MediaTek MT7915, MT7916, and MT798x Wi-Fi 6/6E adapters
MediaTek's Wi-Fi 6 and Wi-Fi 6E chipset family, covering the MT7915 and MT7916 PCIe radios shipped on M.2 and miniPCIe cards, plus the built-in wireless MACs in the MT7981 and MT7986 router SoCs. The hardware is widely used in consumer routers, access points, and embedded networking gear from roughly 2020 onward.
recommendation
It should stay in the kernel because the hardware is still being sold new in 2025 (with module vendors like AsiaRF and 524wifi listing current MT7915 PCIe and M.2 products) and the code itself is under heavy active development, with hundreds of recent commits including fixes landing as late as November 2025. No deprecation or removal discussion was found on linux-wireless, so this is a mainstream, well-maintained Wi-Fi driver.
repository signals
sources
- git.kernel.org
Upstream Kconfig describes MT7915E as support for MediaTek MT7915-based PCIe wireless devices and MT7981/MT7986 built-in WMAC using the same feature set.
- asiarf.com
Commercial product page for an MT7915-based M.2 module showed availability/backorder status in 2025 and a datasheet dated 2025-03-04.
- 524wifi.net
Commercial product page for an MT7915-based miniPCIe module showed samples/backorder availability, indicating ongoing new-sales presence.
- lore.kernel.org
linux-wireless is the upstream archive checked for removal/deprecation discussion; no obvious MT7915 removal thread was located from the archive/web search pass.

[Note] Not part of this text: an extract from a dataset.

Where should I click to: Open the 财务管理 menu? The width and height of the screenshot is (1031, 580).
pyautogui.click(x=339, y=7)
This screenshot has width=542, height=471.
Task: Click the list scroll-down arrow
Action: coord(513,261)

codex reasoning notes (technical)
Local shell inspection showed real driver code with PCI IDs 0x7915/0x7906/0x7916/0x790a and Kconfig coverage for MT7915E plus MT7981/MT7986 WMAC. Local git log (shell, with safe.directory override) showed substantial 2024-2025 fixes/features, consistent with the provided 523 substantive commits and 2025-11-24 recent touch, so this is actively maintained rather than sunset. Web search produced current 2025 commercial MT7915 module listings (AsiaRF, 524wifi), supporting ongoing new deployments. lore lookup via search/web found no concrete removal or deprecation thread; with active upstream churn and still-sold hardware, the defensible recommendation is keep. URLs were obtained via web search, except the kernel.org Kconfig URL and lore archive root which are canonical recall.